少し前から書店で見かけるたびに、気になっていた本がありました。「成瀬は天下を取りにいく」。宮島未奈さんの「成瀬シリーズ」です。

発売されてから少し時間が経っているので、今さらという感じもあるのですが、ようやく読み始めました。そして、シリーズ1作目を読み終わって思ったこと。これは、面白い。たぶん、このままシリーズを一気に読むことになるのだろうな、と読み終わった時点ですでに分かってしまいました。

なぜ、こんなに面白いのだろう。

もちろん、成瀬というキャラクターそのものが魅力的だから、というのはあります。でも、それだけではない気がします。

最近、私は「人の半生を聞く」ということが、妙に面白いと感じるようになりました。YouTubeでも、お笑い芸人が別のお笑い芸人をゲストに呼んで、その人のこれまでの人生を聞くような企画をよく見ます。これが、本当に面白いのです。

売れるまでにどんなことがあったのか。どうして芸人になったのか。若い頃は何をしていたのか。どんな失敗をしてきたのか。人生のどこで転機があったのか。

本人にとっては、もしかすると何気ない出来事だったのかもしれません。でも、それまで知らなかった人の人生を少しずつ知っていくと、「この人、こんな人生を歩んできたんだ」と、その人を見る目が変わってきます。

もちろん、芸人さんの場合は、そもそも個性的な人生を送っている人が多いということもあるでしょう。そして何より、聞き手の芸人さんが話を引き出すのがうますぎる。「そんなことがあったんですか」と聞かれたら、こちらまで続きを聞きたくなってしまいます。

それでも、やっぱり思うのです。

人の人生って、面白い。

どんな人でも、たいてい、その人の人生を聞けば面白いんじゃないかと思うんです。これまでどんなことを経験して、どんなことを考え、どんな選択をしてきたのか。

そう考えると、俄然、人の人生に興味が湧いてきました。

そんなことを感じている、今日このごろです。


そう考えると、「成瀬シリーズ」が面白い理由も、少し分かる気がします。

成瀬は、もちろん実在する人物ではありません。小説の中の人物です。それなのに、読んでいると、まるで本当にどこかに成瀬という女性が存在しているように感じます。

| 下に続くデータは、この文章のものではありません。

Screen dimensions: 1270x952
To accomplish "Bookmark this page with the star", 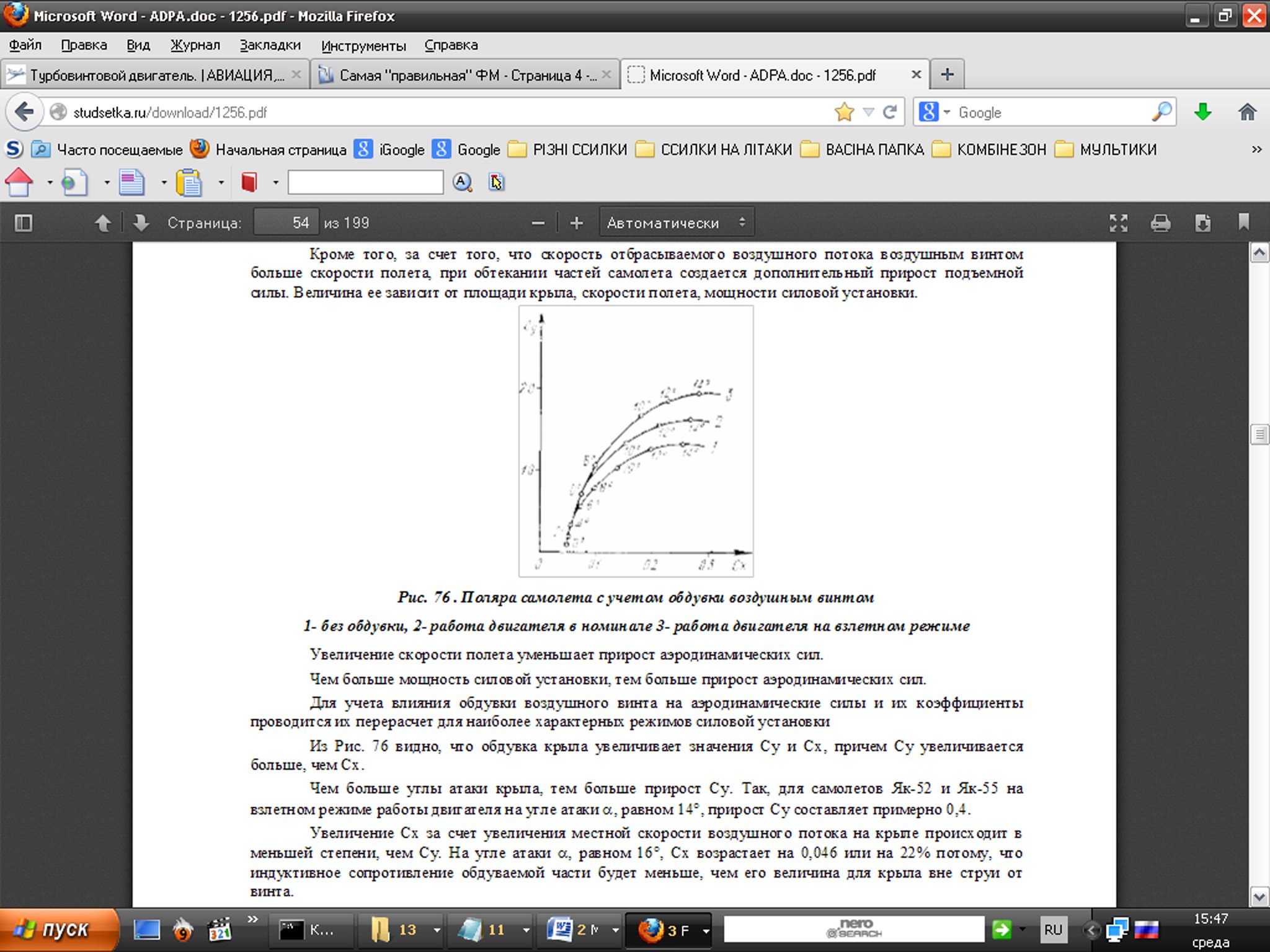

一人称で成瀬自身の視点から描かれることもあれば、周囲の人物から見た成瀬が描かれることもあります。その視点が変わることで、「成瀬って、こんな人なんだ」と少しずつ人物像が立ち上がってくる。

本人が自分をどう思っているのか。周囲の人からはどう見えているのか。その両方を読んでいるうちに、一人の人間の人生を少しずつ覗いているような感覚になってきます。

これが面白い。

派手な事件が次々に起こるわけではありません。ものすごい才能を持った主人公が、世界を救うわけでもありません。それでも、一人の人間が何を考え、何を選び、誰と出会い、どんなふうに生きていくのか。そこに興味を持ってしまう。

考えてみれば、これって「人の半生を聞くこと」と同じなのかもしれません。

実在する人の人生を聞くのか。小説の中の人物の人生を読むのか。そこには違いがあります。でも、「この人は、これまでどう生きてきたんだろう」という興味が生まれるという点では、意外と近いのではないでしょうか。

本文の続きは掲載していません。